Dans une tribune chez Libération, Florent Latrive (*) avance l’idée que dans la chasse aux “pirates” du téléchargement, la principale victime pourrait finalement bien être les auteurs, mais pas par le biais qu’on pourrait imaginer.
(*) Florent Latrive est “par ailleurs” journaliste chez Libération.
La fin de l’article me semble particulièrement intéressante, dans le sens où elle rappelle une évidence qui n’aura pas échappé à ceux qui fréquentent le net depuis un moment, ou tout simplement à ceux qui qui connaissent le jeu du chat et de la souris :
“Aujourd’hui, les politiques de répression et de verrouillage poursuivies ne visent qu’à mettre à l’abri de l’innovation, justement, ces intermédiaires maisons de disques, vendeurs de galettes empêtrés dans la dématérialisation rapide des oeuvres. Le plus absurde étant qu’elles ne mènent à aucun résultat. Toutes les études récentes montrent le peu d’impact des campagnes «antipirates» sur les usages. Le peer-to-peer se porte toujours bien et, quand l’internaute le délaisse par crainte de finir au tribunal, il reporte ses échanges sur des canaux plus discrets, du courrier électronique aux réseaux «privés». A une loi toujours plus décalée vis-à-vis des pratiques, le public répond par des usages toujours plus opaques, rendant toute régulation autoritaire chaque jour plus illusoire. [C’est moi qui souligne]”.

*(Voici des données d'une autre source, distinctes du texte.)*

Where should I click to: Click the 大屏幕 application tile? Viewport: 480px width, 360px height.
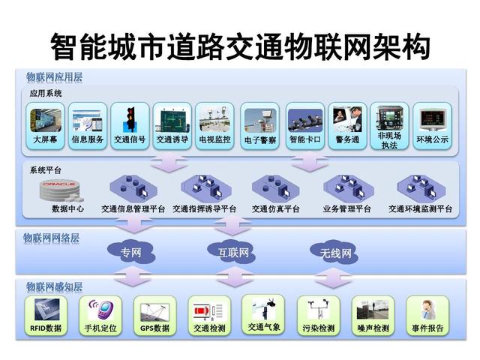coord(45,126)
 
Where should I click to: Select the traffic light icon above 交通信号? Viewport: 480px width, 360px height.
coord(130,120)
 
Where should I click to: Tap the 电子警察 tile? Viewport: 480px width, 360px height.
coord(260,126)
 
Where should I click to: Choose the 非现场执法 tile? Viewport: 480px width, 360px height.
coord(389,126)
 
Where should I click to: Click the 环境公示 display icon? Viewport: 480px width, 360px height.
coord(432,120)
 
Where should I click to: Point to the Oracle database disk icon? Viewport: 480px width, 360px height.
coord(62,190)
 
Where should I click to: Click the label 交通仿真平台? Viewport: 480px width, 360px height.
coord(275,208)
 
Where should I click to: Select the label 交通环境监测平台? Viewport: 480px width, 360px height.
coord(420,208)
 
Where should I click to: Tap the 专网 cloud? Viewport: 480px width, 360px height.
coord(131,252)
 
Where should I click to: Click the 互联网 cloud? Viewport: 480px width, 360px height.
coord(232,252)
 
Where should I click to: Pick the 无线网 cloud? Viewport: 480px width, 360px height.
coord(334,253)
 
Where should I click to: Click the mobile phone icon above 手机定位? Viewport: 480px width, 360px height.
coord(101,309)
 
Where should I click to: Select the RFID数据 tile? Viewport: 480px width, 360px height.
coord(46,316)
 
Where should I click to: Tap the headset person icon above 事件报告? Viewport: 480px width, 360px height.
coord(428,310)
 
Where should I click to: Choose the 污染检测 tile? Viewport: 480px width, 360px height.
coord(318,316)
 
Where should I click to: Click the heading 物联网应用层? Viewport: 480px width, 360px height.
coord(54,77)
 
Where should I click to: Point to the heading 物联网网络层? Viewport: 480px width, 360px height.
coord(52,238)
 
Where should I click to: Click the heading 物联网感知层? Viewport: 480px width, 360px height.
coord(54,286)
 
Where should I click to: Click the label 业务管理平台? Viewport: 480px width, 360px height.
coord(346,208)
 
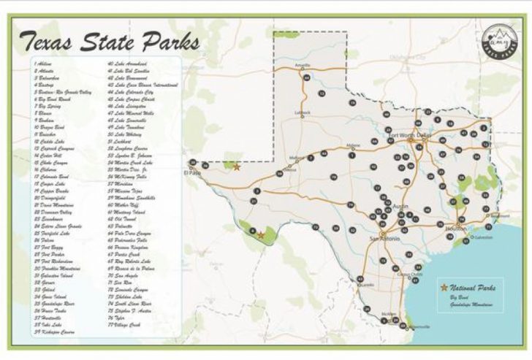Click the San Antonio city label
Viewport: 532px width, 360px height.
(384, 238)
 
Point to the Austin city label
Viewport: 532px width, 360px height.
(399, 207)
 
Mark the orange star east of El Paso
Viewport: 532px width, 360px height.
(236, 167)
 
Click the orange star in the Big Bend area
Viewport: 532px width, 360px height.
(261, 234)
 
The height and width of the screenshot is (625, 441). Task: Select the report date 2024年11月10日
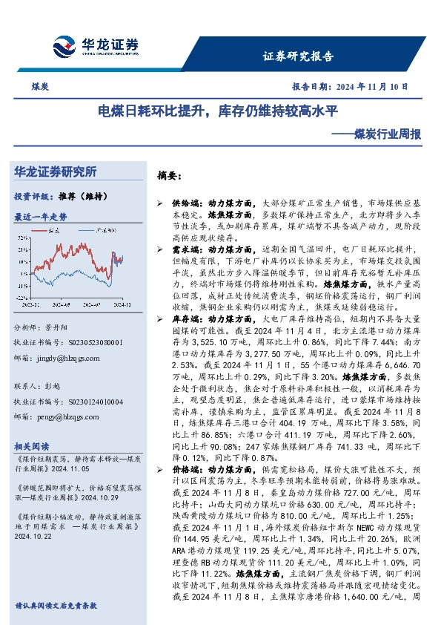tap(377, 87)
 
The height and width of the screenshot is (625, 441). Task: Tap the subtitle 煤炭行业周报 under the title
tap(385, 135)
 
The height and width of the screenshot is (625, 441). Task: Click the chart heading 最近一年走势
tap(41, 217)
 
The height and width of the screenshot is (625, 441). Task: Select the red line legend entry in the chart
tap(53, 232)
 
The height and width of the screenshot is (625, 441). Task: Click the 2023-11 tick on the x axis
tap(32, 304)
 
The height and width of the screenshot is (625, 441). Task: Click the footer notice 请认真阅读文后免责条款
tap(56, 606)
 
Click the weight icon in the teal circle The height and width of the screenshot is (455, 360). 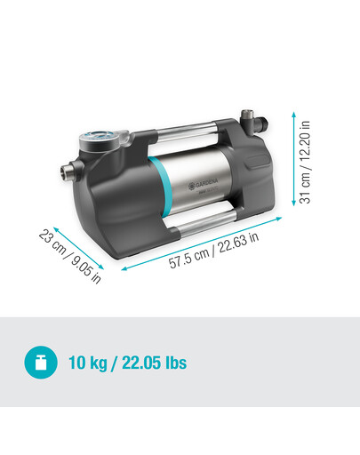tap(41, 363)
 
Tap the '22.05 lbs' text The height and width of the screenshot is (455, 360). tap(156, 363)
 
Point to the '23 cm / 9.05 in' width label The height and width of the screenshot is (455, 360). tap(70, 257)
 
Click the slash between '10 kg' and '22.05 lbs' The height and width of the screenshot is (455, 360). tap(120, 363)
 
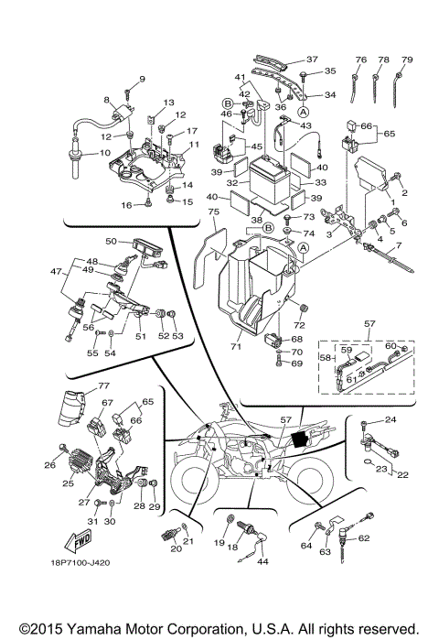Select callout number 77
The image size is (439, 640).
(x=79, y=385)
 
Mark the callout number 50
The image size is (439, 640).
(x=112, y=241)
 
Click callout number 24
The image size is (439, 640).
(x=390, y=420)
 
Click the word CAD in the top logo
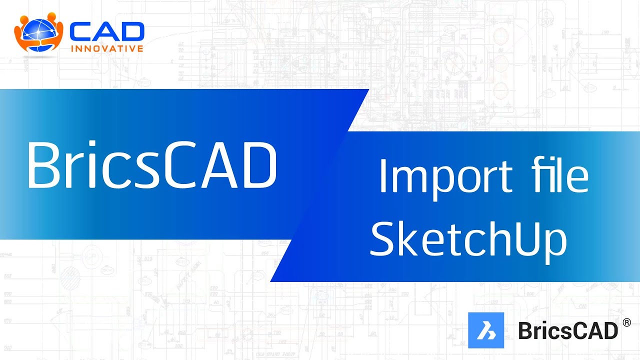click(x=106, y=32)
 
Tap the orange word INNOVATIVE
click(x=108, y=49)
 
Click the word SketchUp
click(x=468, y=240)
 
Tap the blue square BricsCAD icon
click(x=486, y=330)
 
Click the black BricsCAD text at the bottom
click(x=568, y=330)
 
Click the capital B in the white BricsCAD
click(x=44, y=164)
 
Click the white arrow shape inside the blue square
click(x=486, y=330)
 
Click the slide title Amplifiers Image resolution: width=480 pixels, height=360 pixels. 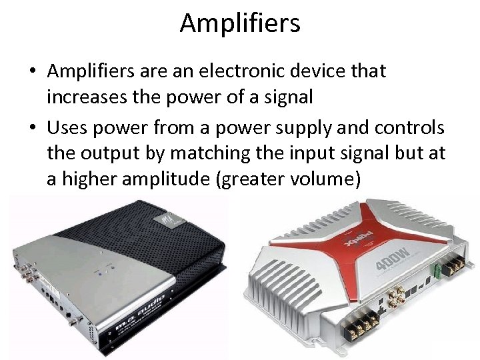(x=240, y=23)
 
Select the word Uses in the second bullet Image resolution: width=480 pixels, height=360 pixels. (x=70, y=127)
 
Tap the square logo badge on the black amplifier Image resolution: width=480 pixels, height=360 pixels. (x=161, y=219)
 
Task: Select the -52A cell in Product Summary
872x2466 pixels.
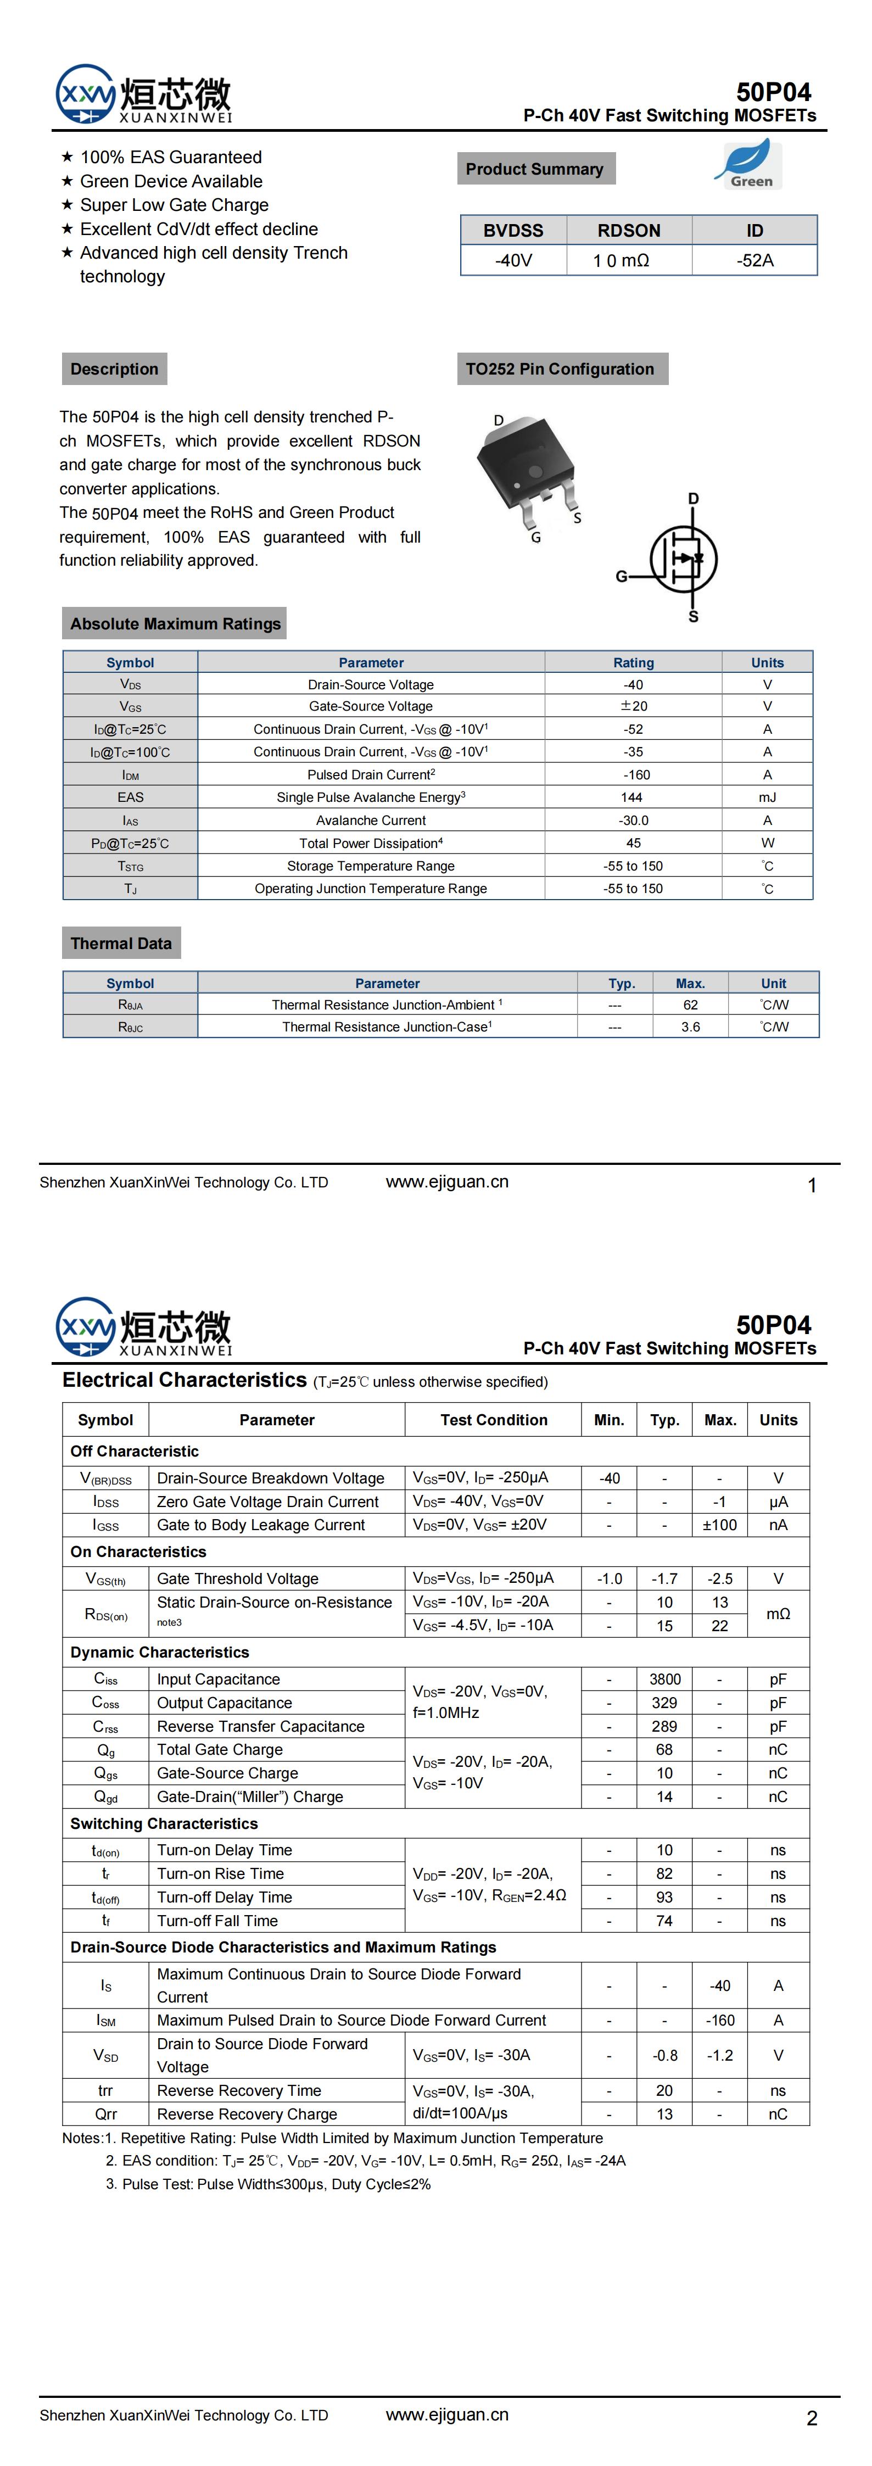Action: pyautogui.click(x=754, y=260)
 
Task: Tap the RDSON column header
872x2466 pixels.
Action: pyautogui.click(x=629, y=231)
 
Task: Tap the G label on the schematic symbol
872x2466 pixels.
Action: pyautogui.click(x=621, y=576)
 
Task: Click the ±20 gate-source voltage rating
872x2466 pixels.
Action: pyautogui.click(x=633, y=706)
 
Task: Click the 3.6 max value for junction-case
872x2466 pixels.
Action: pyautogui.click(x=690, y=1027)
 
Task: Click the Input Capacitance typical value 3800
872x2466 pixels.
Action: pyautogui.click(x=664, y=1679)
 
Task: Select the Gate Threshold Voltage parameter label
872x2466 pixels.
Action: pyautogui.click(x=237, y=1578)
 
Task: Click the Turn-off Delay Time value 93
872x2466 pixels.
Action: pyautogui.click(x=664, y=1898)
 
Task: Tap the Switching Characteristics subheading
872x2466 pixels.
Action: pyautogui.click(x=164, y=1823)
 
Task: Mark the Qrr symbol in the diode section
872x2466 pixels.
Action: pyautogui.click(x=105, y=2114)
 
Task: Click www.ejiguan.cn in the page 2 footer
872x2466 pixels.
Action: pyautogui.click(x=447, y=2414)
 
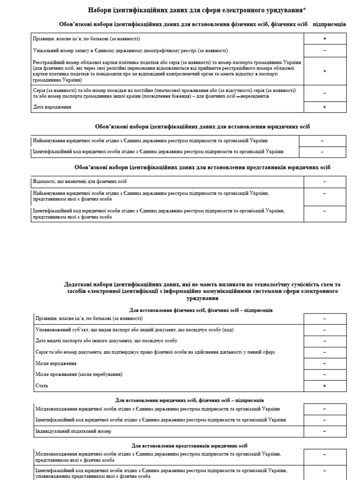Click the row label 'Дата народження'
pyautogui.click(x=52, y=107)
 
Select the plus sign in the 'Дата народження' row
pyautogui.click(x=324, y=107)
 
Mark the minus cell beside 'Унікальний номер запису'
pyautogui.click(x=324, y=51)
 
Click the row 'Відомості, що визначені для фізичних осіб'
pyautogui.click(x=80, y=181)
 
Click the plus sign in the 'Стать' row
pyautogui.click(x=324, y=385)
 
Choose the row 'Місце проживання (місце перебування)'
pyautogui.click(x=79, y=375)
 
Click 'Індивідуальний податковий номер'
pyautogui.click(x=74, y=431)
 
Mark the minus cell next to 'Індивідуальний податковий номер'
pyautogui.click(x=324, y=431)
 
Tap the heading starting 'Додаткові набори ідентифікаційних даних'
pyautogui.click(x=202, y=285)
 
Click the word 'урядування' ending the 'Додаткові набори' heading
pyautogui.click(x=202, y=298)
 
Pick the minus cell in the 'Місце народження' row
pyautogui.click(x=324, y=363)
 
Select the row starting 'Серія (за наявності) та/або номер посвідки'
pyautogui.click(x=164, y=93)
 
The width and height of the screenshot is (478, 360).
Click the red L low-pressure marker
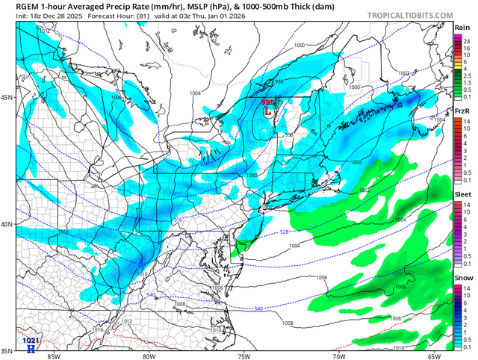268,112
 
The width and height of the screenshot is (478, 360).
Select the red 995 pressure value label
267,102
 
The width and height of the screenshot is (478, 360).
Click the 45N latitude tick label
8,98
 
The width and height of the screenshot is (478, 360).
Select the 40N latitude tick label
8,225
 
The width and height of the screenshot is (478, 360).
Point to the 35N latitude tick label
8,350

Oui. Et contrairement à ce qui pouvait se passer il y a un peu moins de dix ans, le grand public est maintenant informé de tous ces usages à un rythme et sur un espace bien plus important qu’avant.
“La seule conséquence palpable de cette offensive est l’apparition dans le public d’un discours de contestation radicale du droit d’auteur, vu à tort comme l’obstacle majeur au déploiement des nouveaux modes de distribution et d’échange des oeuvres. C’est bien la faute de politiques aveugles menées par des gouvernements qui tentent de faire croire qu’ils défendent la loi et l’auteur, là où ils servent les intérêts des acteurs industriels de la culture. Tendance dangereuse : la génération numérique prend l’habitude de la désobéissance culturelle massive. Avec le risque de rendre tout futur discours d’appel à un respect de la loi inaudible, même si le législateur revenait à plus de raison. Pour sauver le droit d’auteur contre ses faux amis, il y a donc urgence à cesser de considérer le public comme un ramassis de pillards.”
Exact. Anecdote : dans le cadre d’un oral d’examen où un candidat présentait une analyse du marché des balladeurs MP3, le candidat a défini le peer to peer à mon jury comme étant grosso modo “un moyen de télécharger des films et des MP3 illégalement”. Autant vous dire que :
1 – il n’a pas fait ça pour simplifier et se faire comprendre de vieux cons ringards (sinon, face à mon scepticisme, il aurait probablement précisé) ; il imaginait vraiment que c’était ça et uniquement ça le P2P.
2 – il n’est pas le seul à voir les choses comme ça.
3 – il n’a pas eu l’air très ému de nous dire qu’il en usait abondamment.